The current LLMs are basically unfiltered raw thoughts that must be continuously refined. A similar thing happens in our brains and only a little bit of that is accessible to our consciousness



> The current LLMs are basically unfiltered raw thoughts that must be continuously refined. A similar thing happens in our brains and only a little bit of that is accessible to our consciousness

Exactly. But, AFAIK, it's also the part that does the bulk of actual thinking and decision-making for us. In that sense, LLMs may be closer to AGI than people expect, because they seem to be capturing the actual core of intelligence and reasoning - and the missing bits (like long-term memory and higher-level thought stream filter/censor) may be much easier to bolt on to them.


This is why we typically see better performance out of GPT when plugins are bolted in an chain|tree of though with reflection.

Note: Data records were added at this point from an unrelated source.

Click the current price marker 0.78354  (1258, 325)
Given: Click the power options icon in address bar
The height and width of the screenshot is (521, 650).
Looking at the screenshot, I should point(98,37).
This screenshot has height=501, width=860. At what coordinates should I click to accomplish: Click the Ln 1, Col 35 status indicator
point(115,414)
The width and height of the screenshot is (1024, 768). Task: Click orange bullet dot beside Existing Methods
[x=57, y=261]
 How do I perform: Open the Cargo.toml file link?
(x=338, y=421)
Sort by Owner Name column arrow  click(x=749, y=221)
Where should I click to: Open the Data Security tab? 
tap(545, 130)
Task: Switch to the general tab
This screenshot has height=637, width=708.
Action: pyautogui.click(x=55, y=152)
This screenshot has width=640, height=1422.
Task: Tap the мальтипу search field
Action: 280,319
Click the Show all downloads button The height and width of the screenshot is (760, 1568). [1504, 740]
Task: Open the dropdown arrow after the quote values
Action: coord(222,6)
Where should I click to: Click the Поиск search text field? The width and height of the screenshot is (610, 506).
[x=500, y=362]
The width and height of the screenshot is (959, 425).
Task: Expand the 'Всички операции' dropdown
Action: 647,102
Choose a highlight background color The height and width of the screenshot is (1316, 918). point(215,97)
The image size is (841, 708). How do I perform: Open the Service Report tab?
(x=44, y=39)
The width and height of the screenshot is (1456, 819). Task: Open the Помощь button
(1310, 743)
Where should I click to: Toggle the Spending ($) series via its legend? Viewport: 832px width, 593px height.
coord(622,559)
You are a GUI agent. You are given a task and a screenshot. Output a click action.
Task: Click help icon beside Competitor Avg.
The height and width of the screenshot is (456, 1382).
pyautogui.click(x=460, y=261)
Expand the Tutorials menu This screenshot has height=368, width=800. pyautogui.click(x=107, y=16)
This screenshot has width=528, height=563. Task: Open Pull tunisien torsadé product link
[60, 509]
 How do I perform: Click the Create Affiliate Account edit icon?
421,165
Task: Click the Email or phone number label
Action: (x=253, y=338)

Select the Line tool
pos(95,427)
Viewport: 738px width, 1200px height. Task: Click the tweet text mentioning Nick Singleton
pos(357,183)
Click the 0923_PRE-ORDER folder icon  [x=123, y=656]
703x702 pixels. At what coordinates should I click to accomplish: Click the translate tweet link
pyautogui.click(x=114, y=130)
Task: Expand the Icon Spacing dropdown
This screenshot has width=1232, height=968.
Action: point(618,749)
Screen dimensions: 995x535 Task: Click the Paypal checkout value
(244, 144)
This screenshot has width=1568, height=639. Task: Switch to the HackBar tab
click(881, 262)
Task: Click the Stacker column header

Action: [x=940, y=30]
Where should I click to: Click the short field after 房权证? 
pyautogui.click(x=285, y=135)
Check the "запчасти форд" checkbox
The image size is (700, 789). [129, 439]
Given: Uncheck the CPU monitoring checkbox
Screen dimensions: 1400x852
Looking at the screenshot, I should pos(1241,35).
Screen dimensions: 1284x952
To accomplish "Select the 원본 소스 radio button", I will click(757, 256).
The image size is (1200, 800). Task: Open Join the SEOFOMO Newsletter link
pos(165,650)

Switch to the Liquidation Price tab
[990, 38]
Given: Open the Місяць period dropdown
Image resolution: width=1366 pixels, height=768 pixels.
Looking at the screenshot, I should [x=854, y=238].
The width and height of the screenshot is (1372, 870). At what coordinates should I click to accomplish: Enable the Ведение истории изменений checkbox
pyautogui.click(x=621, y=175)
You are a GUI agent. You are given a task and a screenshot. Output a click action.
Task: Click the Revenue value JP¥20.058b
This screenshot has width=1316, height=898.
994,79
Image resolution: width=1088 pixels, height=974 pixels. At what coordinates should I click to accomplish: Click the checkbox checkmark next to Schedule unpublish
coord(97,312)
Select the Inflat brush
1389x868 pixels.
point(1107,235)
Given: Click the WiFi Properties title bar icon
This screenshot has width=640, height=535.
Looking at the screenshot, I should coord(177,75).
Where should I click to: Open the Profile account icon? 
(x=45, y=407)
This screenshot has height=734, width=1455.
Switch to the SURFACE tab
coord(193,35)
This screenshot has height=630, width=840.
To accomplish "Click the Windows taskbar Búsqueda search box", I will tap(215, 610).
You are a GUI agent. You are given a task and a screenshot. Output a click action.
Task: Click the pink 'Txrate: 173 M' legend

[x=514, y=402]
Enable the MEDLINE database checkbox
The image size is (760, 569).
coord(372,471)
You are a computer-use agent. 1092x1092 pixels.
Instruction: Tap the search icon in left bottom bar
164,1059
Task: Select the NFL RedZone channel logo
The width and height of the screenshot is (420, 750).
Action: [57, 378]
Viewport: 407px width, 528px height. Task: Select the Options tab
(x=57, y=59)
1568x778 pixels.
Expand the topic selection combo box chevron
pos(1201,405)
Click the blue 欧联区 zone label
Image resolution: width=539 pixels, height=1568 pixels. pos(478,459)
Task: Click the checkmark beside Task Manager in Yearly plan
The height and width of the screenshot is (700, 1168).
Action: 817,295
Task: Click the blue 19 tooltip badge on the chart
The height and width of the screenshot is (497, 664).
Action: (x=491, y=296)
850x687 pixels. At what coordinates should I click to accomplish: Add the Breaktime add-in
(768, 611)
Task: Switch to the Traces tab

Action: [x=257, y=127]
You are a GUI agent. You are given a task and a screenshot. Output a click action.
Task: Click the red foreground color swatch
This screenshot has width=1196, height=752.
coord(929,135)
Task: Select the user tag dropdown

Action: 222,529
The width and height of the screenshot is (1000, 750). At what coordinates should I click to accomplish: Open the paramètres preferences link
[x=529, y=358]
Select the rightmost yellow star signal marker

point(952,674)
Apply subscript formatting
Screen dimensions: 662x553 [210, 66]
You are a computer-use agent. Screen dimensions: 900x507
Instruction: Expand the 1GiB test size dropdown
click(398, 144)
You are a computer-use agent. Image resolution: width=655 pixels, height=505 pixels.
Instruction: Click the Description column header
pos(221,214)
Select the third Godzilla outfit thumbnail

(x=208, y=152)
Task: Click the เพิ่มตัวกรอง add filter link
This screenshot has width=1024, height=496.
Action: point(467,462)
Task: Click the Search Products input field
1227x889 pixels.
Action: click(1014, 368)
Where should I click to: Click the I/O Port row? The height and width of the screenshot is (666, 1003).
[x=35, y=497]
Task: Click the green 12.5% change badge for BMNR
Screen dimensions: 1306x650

The output of LLMs is kind of like our stream of consciousness, there's a lot of things I think, then discount after internally reflecting on the thought which the often leads to a more correct solution. Having an LLM 'think' like this natively would massively increase the necessary the amount of compute needed, hence the expense, so at least in any public products it's not being done at this time.


Yup. I totally expect you'll be able to eke out significant performance boost if you chain up the LLMs, so that e.g. you feed the initial query to a first-stage GPT-4 several times (likely in parallel), feed those to some kind of filter models that pass or reject the output, looping until you have, say, 3 passing outputs, then feed that to a summarizer, etc. Maybe play with generating system prompts so that you have multiple entirely different takes on the same query, or stage it. Or, you know, have GPT-4 look at the query and propose a graph of subsequent invocations for you.

I wish I had time to play with it some more right now. The pace of progress in the field is giving me a serious case of FOMO.